Em um mundo cada vez mais acelerado, a possibilidade de aprofundarmos conhecimentos sobre um território ou uma região parece cada vez mais distante. Essa realidade, porém, cria terreno para o oposto.

Estudos recentes apontam que a busca por viagens mais significativas tem crescido globalmente entre consumidores de luxo. Destinos fora dos circuitos tradicionais, procura por autenticidade e aumento do interesse por imersões culturais são destaques de relatórios como Virtuoso Luxe Report 2026 e Visa Global Travel Trends 2025.

Foi exatamente esse tipo de viagem, que ultrapassa a linha do comum, que vivenciei para a 12ª temporada do CNN Viagem & Gastronomia.

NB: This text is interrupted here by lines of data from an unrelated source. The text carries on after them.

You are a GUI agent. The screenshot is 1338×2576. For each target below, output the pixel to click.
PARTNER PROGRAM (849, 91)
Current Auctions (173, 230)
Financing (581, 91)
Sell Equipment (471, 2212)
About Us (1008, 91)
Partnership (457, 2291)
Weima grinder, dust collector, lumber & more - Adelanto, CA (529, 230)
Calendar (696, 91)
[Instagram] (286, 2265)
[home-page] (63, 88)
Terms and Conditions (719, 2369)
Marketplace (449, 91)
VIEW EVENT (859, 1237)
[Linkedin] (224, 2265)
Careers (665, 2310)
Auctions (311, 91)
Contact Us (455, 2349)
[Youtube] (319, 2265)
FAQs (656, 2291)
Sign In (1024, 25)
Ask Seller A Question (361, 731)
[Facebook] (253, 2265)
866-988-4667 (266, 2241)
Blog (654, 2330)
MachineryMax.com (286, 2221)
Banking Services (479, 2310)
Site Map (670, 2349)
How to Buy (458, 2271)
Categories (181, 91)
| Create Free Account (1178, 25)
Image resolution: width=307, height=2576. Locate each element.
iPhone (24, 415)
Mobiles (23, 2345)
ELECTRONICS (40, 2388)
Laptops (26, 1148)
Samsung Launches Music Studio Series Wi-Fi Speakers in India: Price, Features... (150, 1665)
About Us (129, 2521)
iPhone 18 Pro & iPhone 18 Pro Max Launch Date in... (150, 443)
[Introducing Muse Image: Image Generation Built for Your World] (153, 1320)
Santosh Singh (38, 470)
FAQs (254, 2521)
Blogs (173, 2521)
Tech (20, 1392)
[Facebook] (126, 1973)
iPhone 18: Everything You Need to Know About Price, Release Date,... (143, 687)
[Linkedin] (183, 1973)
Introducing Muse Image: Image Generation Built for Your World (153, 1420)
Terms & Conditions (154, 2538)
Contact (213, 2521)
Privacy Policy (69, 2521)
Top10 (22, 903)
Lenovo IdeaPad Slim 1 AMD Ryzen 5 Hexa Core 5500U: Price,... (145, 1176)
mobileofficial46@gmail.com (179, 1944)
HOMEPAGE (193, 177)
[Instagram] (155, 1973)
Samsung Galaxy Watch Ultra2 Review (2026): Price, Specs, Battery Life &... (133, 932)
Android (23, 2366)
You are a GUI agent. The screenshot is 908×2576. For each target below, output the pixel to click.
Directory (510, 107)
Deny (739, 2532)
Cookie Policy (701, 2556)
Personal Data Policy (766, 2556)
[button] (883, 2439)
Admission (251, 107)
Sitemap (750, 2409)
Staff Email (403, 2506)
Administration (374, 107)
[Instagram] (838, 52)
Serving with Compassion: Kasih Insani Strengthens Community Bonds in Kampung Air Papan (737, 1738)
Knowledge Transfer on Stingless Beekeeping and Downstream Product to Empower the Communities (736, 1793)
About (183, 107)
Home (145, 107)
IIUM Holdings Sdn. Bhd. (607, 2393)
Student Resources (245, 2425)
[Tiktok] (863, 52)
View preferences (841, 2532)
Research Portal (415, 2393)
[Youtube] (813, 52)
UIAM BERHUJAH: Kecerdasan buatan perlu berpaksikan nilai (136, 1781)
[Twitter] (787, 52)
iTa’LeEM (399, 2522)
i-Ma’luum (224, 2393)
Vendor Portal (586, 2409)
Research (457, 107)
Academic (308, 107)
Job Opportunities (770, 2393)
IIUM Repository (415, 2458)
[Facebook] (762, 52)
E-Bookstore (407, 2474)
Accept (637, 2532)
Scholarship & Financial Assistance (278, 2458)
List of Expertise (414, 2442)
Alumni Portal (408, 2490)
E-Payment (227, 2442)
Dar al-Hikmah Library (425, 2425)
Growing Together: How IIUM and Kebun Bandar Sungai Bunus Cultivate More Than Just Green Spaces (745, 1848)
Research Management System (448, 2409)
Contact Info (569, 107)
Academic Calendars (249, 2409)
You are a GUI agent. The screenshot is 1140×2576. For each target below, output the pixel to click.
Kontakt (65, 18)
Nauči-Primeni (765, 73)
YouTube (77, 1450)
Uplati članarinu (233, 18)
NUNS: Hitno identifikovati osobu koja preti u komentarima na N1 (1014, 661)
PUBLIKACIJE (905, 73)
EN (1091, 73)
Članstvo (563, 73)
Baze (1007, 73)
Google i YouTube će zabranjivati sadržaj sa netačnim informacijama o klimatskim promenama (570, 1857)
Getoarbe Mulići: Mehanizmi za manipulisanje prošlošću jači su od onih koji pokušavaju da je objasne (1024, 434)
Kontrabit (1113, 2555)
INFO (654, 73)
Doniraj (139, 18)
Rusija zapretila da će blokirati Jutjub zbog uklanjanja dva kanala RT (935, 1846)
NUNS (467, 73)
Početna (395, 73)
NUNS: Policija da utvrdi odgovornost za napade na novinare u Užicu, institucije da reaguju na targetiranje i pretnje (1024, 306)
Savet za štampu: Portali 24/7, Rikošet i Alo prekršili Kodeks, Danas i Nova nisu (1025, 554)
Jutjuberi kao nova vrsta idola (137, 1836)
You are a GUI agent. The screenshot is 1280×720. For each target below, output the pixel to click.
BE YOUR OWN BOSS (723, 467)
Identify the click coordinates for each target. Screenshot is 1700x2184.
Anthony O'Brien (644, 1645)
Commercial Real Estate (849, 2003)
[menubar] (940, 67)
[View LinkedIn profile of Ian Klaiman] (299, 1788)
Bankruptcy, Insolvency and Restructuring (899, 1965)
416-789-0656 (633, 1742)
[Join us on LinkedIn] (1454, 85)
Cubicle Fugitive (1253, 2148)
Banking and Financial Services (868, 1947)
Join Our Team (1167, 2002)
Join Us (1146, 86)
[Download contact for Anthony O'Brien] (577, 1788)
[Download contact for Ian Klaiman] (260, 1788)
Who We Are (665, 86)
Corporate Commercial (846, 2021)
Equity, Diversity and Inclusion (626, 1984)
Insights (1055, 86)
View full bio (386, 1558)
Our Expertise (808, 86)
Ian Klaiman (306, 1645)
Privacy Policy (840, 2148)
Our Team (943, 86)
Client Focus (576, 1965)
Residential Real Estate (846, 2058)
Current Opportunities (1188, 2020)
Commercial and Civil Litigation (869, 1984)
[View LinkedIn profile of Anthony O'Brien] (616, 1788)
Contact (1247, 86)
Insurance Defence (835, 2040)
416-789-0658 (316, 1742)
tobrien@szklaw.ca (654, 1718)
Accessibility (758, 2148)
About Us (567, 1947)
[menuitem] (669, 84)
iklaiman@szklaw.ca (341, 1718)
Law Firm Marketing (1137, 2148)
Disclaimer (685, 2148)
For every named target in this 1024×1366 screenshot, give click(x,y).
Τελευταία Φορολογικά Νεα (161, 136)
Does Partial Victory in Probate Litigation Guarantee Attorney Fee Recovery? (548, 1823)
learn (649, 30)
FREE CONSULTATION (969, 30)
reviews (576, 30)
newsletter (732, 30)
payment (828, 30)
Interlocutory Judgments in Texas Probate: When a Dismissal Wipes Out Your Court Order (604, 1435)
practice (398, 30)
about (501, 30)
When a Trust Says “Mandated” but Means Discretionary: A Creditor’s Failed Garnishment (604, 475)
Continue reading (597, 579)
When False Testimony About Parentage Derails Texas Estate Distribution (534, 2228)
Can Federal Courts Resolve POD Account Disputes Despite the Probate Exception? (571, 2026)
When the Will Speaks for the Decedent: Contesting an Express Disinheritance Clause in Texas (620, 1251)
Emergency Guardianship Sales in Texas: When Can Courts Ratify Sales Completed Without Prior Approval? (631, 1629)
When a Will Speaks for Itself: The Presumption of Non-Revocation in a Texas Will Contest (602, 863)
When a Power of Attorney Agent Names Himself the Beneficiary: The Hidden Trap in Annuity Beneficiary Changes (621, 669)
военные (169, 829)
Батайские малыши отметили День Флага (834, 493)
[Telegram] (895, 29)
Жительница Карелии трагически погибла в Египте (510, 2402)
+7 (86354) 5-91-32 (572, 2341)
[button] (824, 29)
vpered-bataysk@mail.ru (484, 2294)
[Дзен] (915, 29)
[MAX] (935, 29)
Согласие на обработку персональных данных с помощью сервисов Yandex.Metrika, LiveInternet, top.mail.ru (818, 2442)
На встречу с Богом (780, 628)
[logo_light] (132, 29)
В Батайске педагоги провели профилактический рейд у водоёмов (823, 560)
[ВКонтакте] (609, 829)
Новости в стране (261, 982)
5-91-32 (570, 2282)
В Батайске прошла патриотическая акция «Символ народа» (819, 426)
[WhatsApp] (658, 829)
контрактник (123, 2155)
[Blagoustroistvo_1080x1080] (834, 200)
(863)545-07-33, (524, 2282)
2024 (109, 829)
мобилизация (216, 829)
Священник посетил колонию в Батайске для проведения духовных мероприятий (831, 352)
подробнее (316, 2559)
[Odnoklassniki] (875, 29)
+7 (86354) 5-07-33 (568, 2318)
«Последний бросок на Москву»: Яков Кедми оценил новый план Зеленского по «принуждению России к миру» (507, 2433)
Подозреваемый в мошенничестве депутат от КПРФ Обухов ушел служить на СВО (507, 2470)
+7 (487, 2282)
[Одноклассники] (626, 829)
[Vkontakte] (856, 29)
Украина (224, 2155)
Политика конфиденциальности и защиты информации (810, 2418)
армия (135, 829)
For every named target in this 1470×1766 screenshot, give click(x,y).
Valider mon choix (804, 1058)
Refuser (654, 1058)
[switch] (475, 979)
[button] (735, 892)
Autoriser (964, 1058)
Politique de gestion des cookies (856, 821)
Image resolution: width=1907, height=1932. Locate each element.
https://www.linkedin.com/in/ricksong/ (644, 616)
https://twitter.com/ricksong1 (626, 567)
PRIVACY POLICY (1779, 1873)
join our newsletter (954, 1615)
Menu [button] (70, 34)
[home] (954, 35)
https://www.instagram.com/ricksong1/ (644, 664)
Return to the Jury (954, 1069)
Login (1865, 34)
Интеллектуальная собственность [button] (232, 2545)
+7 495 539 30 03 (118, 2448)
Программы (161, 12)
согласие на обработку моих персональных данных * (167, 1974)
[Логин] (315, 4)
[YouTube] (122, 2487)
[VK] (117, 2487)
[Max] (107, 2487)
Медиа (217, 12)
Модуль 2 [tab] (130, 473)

No ano passado, ao longo de 22 dias, atravessei 10 países da Europa, da Suíça à Turquia, passando por 14 cidades, de Zurique à Istambul. O diferencial? A jornada foi feita sobre trilhos, por meio de um trem privativo com roteiro inspirado no lendário Expresso do Oriente.

As minhas andanças renderam cinco episódios, que vão ao ar em uma temporada especial que estreia em 11 de abril. Mais do que percorrer países pouco conhecidos pelos brasileiros, a jornada me ajudou a compreender o conceito de viagem de conhecimento, modalidade que tem conquistado cada vez mais viajantes e mudado a forma como nos deslocamos - e vemos - o mundo.

As viagens de conhecimento

"O período da viagem é muito rico para aprendermos. É o momento que estamos mais abertos, desfrutando de tudo. Absorvemos muita informação. Os especialistas que nos acompanham proporcionam uma troca de informações, possibilitando que conheçamos os lugares a fundo", diz Alexandre Cymbalista, fundador e CEO da Latitudes.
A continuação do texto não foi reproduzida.